Description
Hi,
I'm part of a team that's in the early stages of migrating a large legacy app to Python. I'm pushing pretty hard for the team to adopt attrs as our standard way of doing OOP. I know the "attr way" is to avoid inheritance as much as possible, but that's not always possible, especially when you are part of a team with a project that likes to rely on inheritance (generally nothing too crazy, just simple stuff, but still - it's used a lot in the app and it's a good fit a lot of how the app works). One thing we do a lot is have base classes that device attributes that subclasses "further refine". With these, we want to be able to "extended" the attribute definition from the parent classes vs. totally overwrite it. It doesn't seem like this is possible today in attrs. For example:
import attr
import inspect
@attr.s
class One:
myattrib = attr.ib(
default=1,
validator=attr.validators.instance_of(int),
converter=int,
)
@attr.s
class Two(One):
myattrib = attr.ib(
default=2
)
print(inspect.getsource(One().__init__))
print(inspect.getsource(Two().__init__))
Output when run:
def __init__(self, myattrib=attr_dict['myattrib'].default):
self.myattrib = __attr_converter_myattrib(myattrib)
if _config._run_validators is True:
__attr_validator_myattrib(self, __attr_myattrib, self.myattrib)
def __init__(self, myattrib=attr_dict['myattrib'].default):
self.myattrib = myattrib
So if we want to extend the definition of myattrib
, we would have to copy/paste the full definition vs. just modify what is different. What would people think about an option that says "take the full definition from the superclasses and just "merge in" this one extra aspect." Having to repeat the full definition across an inheritance hierarchy gets old (and ugly) pretty quick. :-)
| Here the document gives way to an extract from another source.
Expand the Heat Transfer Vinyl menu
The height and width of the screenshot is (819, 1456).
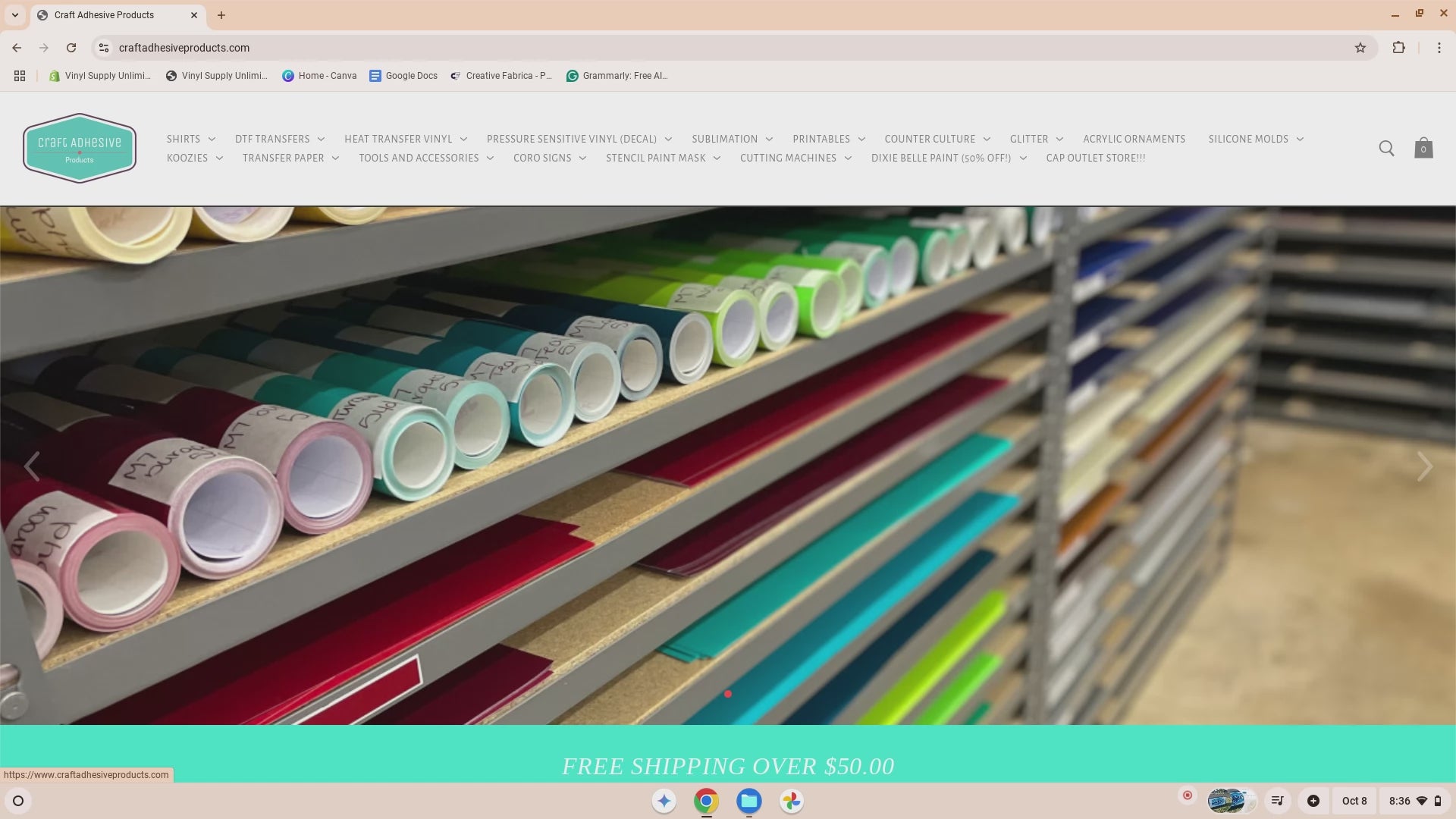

Just by way of context on both this ticket and the other ticket I have opened (#573 - lazy=True option), the legacy app we are using is coming from Perl. Yes, I know everyone loves to hate Perl, :-) but hear me out. :-) The app uses Moose (https://metacpan.org/pod/Moose) and it's "lightweight cousin" Moo (https://metacpan.org/pod/Moo) and for all the bad things everyone wants to cast at Perl, the Moose/Moo "OOP framework" is really nice and has some great features. It has completely changed how OOP is done in Perl and took it from horrible to really nice (nobody has done OOP in Perl for 10+ years without using Moose.) (The creator of Moose, Stevan Little, spent lots of time studying and using lots of other OOP methodologies and was able to incorporate the "best of the best" ideas.) It's very similar to attrs in many ways, but there are a few things missing that are SOOO handy, useful, powerful, etc. :-)
In terms of how Moose would write the above example (and use the "+" to signify an "override"):
package One;
use Moo;
use Types::Standard 'Int';
has 'myattrib' => (
is => 'ro',
default => 1,
isa => Int,
coerce => sub { int(shift) }, # Not required for str->int but to show how others work
);
package Two;
use Moo;
extends 'One';
has '+myattrib' => ( # <== Note the '+'
default => 2,
);
Would something like an extend=True
option to attrs be a nice addition to trigger similar behavior to the "+" shown above?